3.      Uit vaste rechtspraak inzake het verbod om binnen de werkingssfeer van het gemeenschapsrecht te discrimineren op grond van nationaliteit volgt dat de regels inzake gelijke behandeling van eigen onderdanen en onderdanen van andere lidstaten niet alleen openlijke discriminatie op grond van nationaliteit of, wat vennootschappen betreft, de plaats van de zetel verbieden, maar ook alle verkapte vormen van discriminatie die, door toepassing van andere onderscheidingscriteria, in feite tot hetzelfde resultaat leiden.

Volgens artikel 1, lid 2, van de overeenkomst tussen de Europese Gemeenschap en de Zwitserse Bondsstaat inzake luchtvervoer is die rechtspraak ook relevant voor de toepassing van verordening nr. 2408/92 betreffende de toegang van communautaire luchtvaartmaatschappijen tot intracommunautaire luchtroutes in het kader van de overeenkomst, aangezien artikel 3 van deze verordening in wezen identiek is met artikel 12, eerste alinea, EG.

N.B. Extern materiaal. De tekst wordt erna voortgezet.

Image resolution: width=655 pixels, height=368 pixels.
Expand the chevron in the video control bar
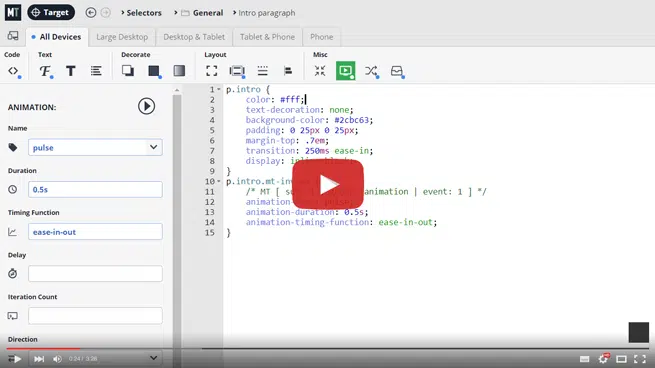(x=153, y=358)
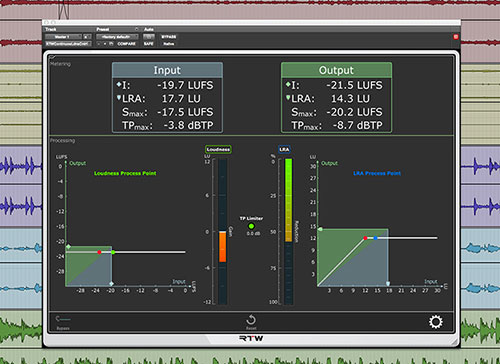Click the Reset circular arrow icon
This screenshot has height=364, width=500.
(251, 320)
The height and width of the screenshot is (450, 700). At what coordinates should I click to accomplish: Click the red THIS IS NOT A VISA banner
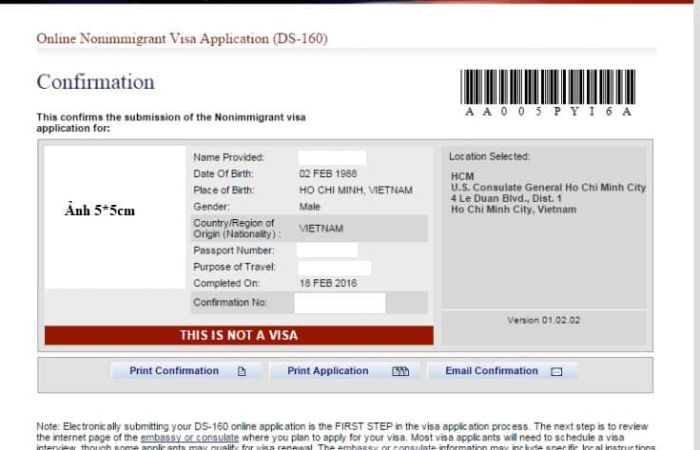[239, 335]
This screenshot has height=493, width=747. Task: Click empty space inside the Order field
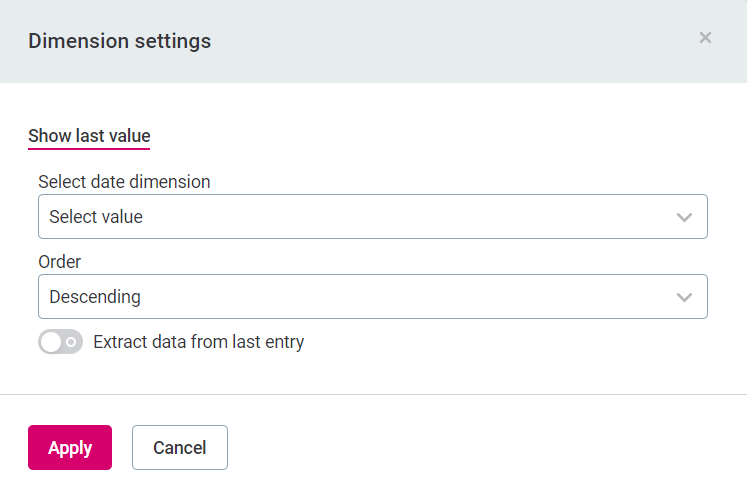[400, 297]
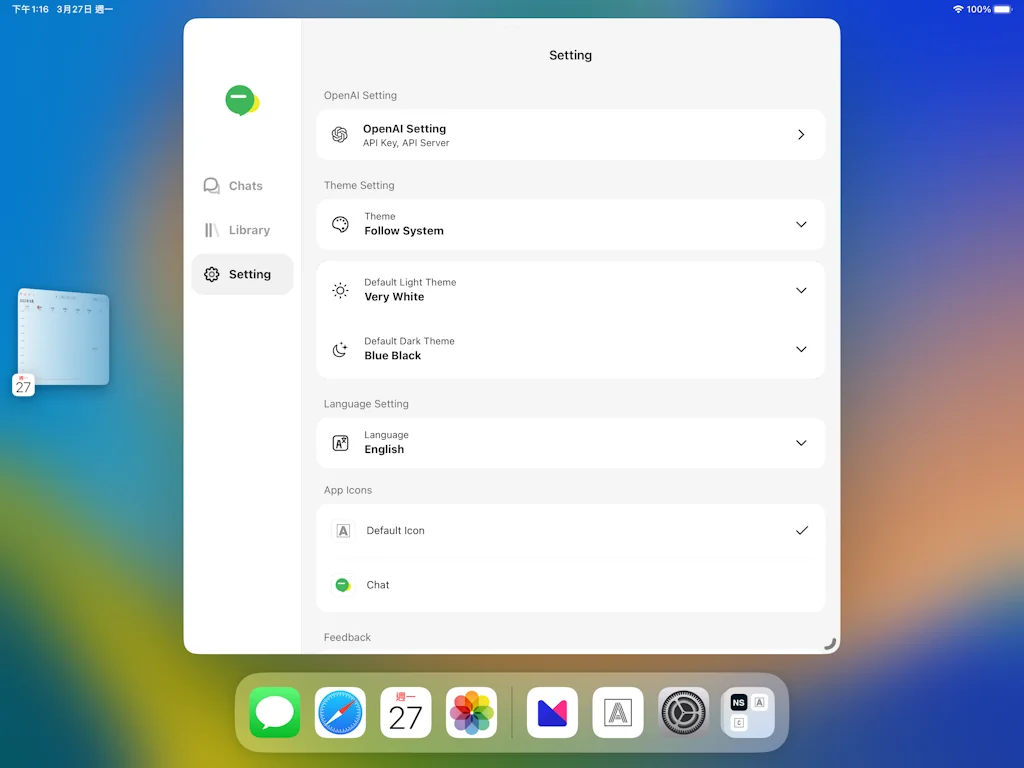Open OpenAI Setting to edit API Key

click(x=570, y=134)
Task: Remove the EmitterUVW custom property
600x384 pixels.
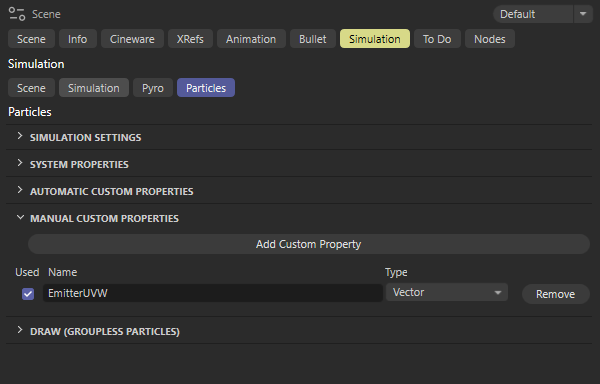Action: [556, 294]
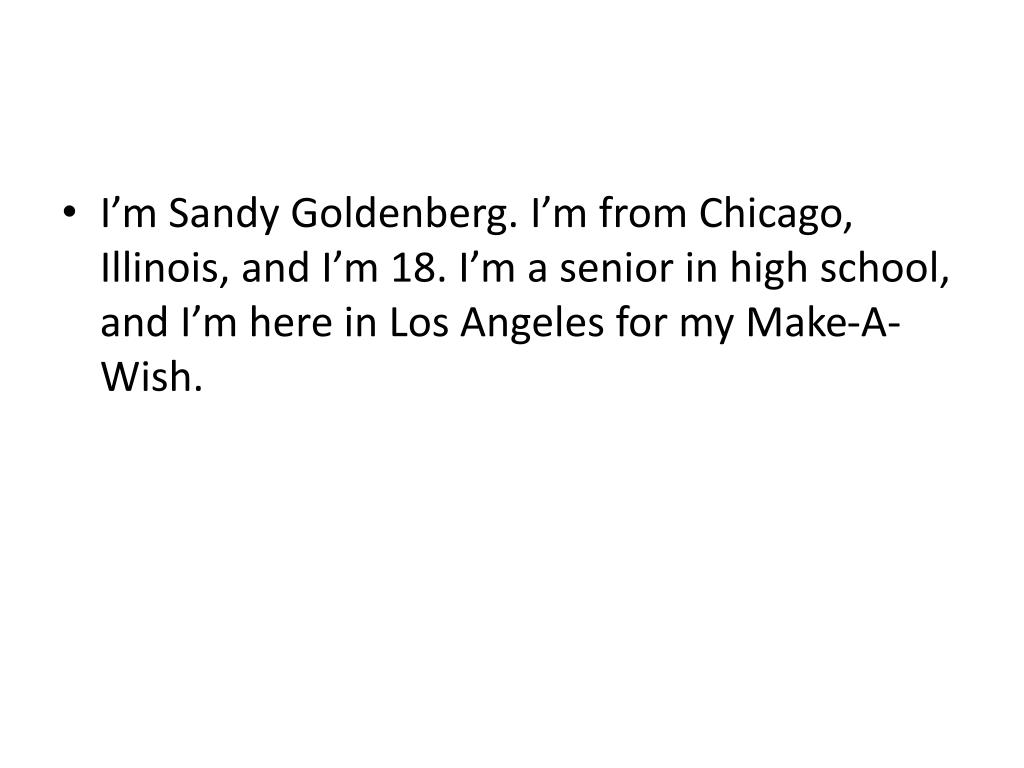1024x768 pixels.
Task: Click the word "from" in first line
Action: click(643, 215)
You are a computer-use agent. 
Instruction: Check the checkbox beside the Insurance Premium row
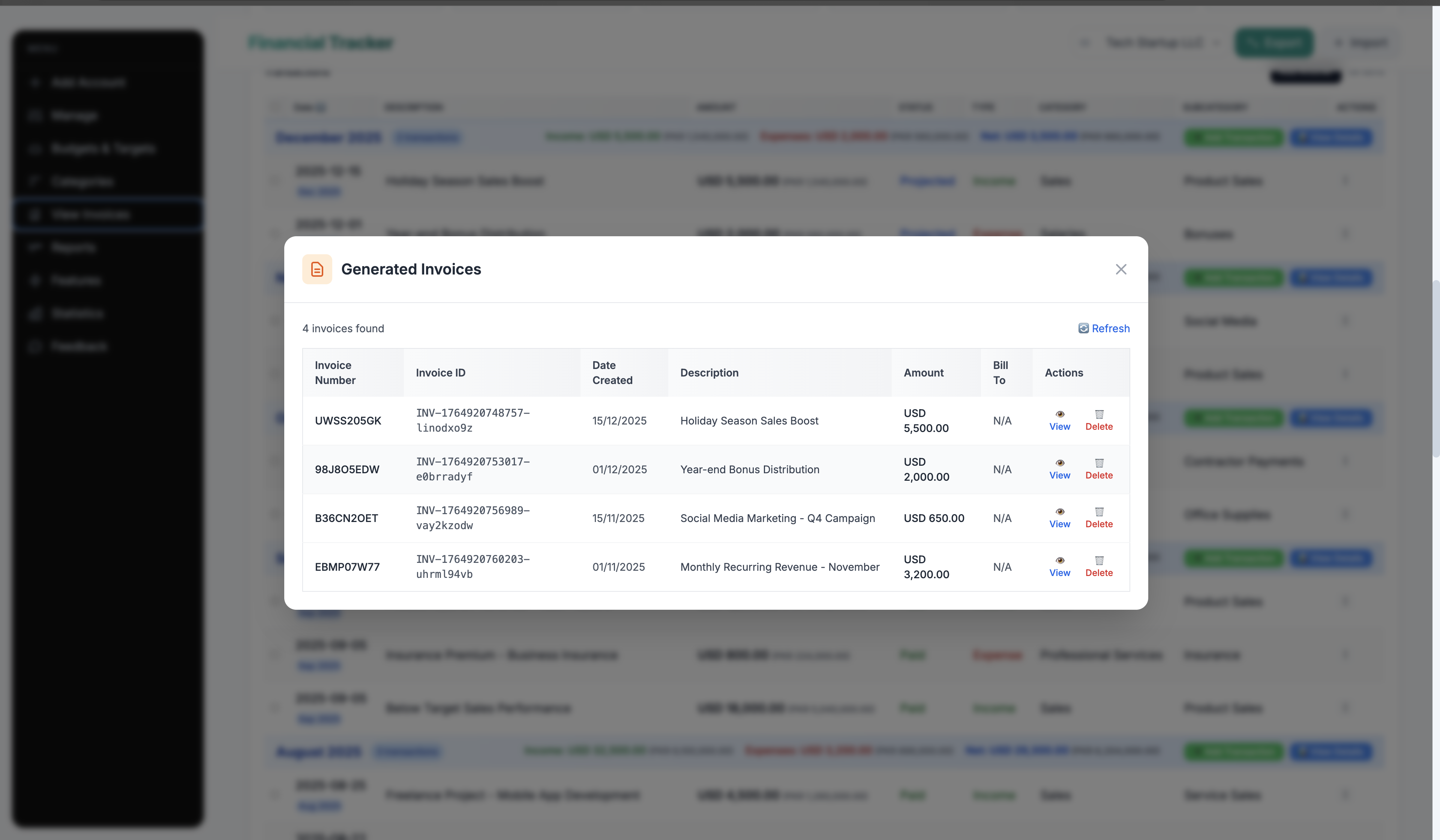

Bijgevolg is de vaststelling dat een door een lidstaat in het kader van verordening nr. 2408/92 genomen maatregel ter vermindering van de geluidsoverlast in met name een toeristisch gebied van zijn grondgebied, in het bijzonder slechts één nabijgelegen luchthaven van de Zwitserse Staat raakt en tot hetzelfde resultaat leidt als een discriminatie op grond van nationaliteit, niet voldoende om te concluderen dat zij onverenigbaar is met artikel 12 EG, of in casu met artikel 3 van de overeenkomst. Voorts moet worden onderzocht of deze maatregel rechtvaardiging vindt in objectieve omstandigheden en of zij in verhouding staat tot het nagestreefde doel. Enkel als dat niet het geval is, moet de betrokken maatregel worden geacht verboden te zijn door artikel 12 EG, of in casu door artikel 3 van de overeenkomst.